**What you should do:** Please return all lines from the records below that include the string "input".
Start of Record excerpts
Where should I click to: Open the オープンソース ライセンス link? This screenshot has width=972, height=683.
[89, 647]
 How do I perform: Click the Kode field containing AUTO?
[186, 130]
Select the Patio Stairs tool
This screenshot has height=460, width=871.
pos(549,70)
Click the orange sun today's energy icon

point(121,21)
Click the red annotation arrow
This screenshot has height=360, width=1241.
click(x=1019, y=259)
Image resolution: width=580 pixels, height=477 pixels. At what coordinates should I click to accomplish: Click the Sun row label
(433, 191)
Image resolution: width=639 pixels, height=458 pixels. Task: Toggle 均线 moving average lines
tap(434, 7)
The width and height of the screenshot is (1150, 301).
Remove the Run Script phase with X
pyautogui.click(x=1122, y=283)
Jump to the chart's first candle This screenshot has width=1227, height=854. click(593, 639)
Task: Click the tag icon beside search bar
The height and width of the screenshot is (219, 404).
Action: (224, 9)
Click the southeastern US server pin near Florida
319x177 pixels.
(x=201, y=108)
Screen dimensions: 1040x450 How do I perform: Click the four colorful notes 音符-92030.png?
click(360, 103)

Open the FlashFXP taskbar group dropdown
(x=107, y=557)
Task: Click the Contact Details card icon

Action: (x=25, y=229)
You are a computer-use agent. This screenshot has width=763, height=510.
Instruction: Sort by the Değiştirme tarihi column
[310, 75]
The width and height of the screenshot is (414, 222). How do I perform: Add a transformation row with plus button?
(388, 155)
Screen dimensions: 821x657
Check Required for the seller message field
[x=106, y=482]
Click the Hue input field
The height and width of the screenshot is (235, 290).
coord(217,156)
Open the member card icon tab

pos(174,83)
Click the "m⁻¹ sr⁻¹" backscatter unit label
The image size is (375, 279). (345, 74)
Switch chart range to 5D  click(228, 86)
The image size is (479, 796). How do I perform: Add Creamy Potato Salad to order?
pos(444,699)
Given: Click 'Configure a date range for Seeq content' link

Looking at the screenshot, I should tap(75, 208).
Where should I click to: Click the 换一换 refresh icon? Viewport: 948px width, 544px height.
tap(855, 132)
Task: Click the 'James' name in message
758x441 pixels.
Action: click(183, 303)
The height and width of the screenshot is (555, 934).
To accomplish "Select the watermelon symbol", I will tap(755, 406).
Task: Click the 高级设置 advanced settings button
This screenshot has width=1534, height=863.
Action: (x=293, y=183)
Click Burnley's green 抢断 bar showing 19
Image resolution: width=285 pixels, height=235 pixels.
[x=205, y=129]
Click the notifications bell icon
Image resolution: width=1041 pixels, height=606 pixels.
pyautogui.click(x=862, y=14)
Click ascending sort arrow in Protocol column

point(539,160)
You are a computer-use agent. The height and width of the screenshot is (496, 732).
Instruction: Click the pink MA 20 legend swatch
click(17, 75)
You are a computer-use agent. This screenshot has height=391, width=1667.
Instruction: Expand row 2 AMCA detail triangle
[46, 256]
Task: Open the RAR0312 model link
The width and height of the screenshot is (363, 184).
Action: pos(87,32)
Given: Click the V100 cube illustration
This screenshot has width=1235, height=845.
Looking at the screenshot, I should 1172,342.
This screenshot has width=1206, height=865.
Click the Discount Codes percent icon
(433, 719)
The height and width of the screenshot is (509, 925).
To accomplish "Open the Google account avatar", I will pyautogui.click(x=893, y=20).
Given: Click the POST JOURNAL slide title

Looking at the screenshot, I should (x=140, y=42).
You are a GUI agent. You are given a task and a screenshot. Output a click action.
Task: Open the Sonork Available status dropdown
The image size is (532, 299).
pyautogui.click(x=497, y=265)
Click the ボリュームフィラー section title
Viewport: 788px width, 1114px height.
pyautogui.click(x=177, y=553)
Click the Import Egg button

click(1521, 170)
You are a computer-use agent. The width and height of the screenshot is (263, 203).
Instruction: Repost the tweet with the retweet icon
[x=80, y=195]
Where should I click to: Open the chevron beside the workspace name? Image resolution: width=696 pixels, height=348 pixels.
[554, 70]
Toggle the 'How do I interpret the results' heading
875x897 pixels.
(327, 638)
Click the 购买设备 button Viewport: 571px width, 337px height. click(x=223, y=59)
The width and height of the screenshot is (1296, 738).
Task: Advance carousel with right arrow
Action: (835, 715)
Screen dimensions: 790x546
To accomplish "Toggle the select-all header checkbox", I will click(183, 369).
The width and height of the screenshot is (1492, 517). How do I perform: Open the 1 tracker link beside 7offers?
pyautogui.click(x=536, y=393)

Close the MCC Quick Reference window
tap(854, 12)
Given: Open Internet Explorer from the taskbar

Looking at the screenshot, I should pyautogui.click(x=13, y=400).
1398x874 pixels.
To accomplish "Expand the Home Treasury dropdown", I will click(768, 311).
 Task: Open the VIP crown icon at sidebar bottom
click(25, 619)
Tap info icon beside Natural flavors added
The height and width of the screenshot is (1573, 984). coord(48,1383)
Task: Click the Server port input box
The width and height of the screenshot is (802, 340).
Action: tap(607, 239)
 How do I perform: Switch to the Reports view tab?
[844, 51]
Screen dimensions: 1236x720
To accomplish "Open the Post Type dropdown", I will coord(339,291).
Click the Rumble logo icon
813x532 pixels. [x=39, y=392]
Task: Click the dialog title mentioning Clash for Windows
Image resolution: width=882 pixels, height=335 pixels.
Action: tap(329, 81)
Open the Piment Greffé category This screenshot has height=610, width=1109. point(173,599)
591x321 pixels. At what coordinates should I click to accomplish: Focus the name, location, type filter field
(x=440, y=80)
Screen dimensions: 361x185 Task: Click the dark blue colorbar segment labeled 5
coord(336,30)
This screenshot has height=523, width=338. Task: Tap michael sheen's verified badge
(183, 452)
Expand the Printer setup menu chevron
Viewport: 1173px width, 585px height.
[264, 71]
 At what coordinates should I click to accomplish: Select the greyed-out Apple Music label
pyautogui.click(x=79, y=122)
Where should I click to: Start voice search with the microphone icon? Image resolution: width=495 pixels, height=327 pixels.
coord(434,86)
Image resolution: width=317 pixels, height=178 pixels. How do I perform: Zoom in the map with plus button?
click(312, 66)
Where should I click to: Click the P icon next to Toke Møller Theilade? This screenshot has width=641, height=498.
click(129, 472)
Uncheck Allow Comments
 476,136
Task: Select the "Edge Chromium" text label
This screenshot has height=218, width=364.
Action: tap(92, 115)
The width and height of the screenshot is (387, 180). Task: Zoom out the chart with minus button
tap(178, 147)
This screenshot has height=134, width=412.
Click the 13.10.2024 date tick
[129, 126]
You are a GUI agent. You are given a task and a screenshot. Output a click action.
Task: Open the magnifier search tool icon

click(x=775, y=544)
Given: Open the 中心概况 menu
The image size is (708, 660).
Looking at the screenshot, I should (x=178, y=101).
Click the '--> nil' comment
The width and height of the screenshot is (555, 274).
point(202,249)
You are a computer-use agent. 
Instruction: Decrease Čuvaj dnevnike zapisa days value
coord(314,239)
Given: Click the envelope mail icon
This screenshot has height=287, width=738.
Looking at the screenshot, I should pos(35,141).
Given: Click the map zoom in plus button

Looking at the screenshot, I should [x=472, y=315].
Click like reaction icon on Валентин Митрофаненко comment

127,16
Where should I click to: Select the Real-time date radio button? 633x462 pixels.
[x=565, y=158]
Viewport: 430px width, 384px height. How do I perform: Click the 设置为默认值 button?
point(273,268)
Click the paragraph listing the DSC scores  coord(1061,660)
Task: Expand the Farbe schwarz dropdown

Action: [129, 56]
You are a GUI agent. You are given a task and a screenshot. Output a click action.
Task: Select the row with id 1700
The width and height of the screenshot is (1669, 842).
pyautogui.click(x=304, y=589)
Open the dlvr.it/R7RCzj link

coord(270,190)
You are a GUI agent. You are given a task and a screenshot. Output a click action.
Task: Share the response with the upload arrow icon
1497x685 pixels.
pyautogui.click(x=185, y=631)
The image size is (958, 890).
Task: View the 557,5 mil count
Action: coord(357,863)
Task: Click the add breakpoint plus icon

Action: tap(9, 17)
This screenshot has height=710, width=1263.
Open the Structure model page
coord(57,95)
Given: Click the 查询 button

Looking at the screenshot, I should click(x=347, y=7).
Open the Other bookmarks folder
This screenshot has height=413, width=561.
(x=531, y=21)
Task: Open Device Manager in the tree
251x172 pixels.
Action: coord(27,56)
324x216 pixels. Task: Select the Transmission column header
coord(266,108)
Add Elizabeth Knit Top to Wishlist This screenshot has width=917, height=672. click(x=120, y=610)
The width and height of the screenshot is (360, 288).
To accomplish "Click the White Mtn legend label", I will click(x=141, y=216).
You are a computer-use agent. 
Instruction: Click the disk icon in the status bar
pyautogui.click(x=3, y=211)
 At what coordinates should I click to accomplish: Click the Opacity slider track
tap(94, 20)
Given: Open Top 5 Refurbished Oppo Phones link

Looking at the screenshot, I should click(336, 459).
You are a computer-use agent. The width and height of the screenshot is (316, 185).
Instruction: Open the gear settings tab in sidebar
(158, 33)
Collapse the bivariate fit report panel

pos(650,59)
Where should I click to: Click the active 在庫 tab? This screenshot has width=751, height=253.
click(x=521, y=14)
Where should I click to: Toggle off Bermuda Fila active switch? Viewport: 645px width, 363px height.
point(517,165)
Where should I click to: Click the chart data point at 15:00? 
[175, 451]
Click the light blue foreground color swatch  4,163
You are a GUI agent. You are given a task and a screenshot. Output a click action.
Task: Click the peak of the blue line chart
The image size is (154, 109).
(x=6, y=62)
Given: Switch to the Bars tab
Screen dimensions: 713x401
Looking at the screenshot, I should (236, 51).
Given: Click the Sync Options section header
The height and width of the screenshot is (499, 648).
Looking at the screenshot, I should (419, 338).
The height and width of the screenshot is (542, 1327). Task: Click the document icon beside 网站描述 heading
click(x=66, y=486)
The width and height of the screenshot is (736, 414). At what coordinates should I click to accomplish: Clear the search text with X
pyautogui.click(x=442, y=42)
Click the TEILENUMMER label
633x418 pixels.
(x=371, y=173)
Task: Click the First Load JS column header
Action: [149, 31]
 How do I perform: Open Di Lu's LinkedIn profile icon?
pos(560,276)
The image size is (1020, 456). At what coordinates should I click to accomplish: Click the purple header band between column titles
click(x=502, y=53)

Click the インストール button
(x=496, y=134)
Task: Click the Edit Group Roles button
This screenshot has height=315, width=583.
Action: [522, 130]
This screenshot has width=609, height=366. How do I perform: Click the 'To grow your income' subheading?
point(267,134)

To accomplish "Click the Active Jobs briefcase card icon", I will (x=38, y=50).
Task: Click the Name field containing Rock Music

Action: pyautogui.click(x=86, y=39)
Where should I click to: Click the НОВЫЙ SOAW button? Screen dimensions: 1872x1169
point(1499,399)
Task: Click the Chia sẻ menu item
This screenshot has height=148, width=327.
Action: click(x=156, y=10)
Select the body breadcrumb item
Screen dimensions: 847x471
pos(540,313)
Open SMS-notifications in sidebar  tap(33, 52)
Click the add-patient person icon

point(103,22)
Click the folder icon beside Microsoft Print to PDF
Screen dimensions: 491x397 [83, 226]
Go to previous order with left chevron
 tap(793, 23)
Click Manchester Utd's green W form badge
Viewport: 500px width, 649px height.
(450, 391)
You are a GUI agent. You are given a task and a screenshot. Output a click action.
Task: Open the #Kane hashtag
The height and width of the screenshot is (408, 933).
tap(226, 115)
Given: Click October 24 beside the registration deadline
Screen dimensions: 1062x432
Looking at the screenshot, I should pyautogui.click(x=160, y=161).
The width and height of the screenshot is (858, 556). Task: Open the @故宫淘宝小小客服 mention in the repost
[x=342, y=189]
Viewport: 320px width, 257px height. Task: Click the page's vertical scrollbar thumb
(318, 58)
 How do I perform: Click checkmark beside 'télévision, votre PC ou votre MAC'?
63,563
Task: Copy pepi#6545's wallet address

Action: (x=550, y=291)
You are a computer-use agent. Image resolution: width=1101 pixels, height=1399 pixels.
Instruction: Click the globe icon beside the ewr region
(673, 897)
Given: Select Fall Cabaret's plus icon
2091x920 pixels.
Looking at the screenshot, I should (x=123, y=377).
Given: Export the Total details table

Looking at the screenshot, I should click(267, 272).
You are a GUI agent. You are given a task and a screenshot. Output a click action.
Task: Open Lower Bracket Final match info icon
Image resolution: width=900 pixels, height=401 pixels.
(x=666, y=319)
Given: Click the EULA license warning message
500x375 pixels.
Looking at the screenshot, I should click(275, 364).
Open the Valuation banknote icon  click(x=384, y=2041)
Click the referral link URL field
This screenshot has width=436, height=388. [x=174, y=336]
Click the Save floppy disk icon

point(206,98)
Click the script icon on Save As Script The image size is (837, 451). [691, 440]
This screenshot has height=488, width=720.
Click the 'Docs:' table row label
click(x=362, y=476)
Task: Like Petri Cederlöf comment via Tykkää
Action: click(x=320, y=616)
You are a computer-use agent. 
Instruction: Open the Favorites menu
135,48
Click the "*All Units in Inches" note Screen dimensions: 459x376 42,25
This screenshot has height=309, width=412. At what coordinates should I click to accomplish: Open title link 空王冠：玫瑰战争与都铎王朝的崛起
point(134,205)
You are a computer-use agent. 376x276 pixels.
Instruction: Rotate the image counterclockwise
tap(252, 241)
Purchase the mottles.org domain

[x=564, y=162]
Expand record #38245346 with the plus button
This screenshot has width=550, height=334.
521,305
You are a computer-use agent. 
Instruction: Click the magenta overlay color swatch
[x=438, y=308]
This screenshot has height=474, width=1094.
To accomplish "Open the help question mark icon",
End of Record excerpts
**Answer to the exercise:**
Click the Hue input field
Task: Click the Server port input box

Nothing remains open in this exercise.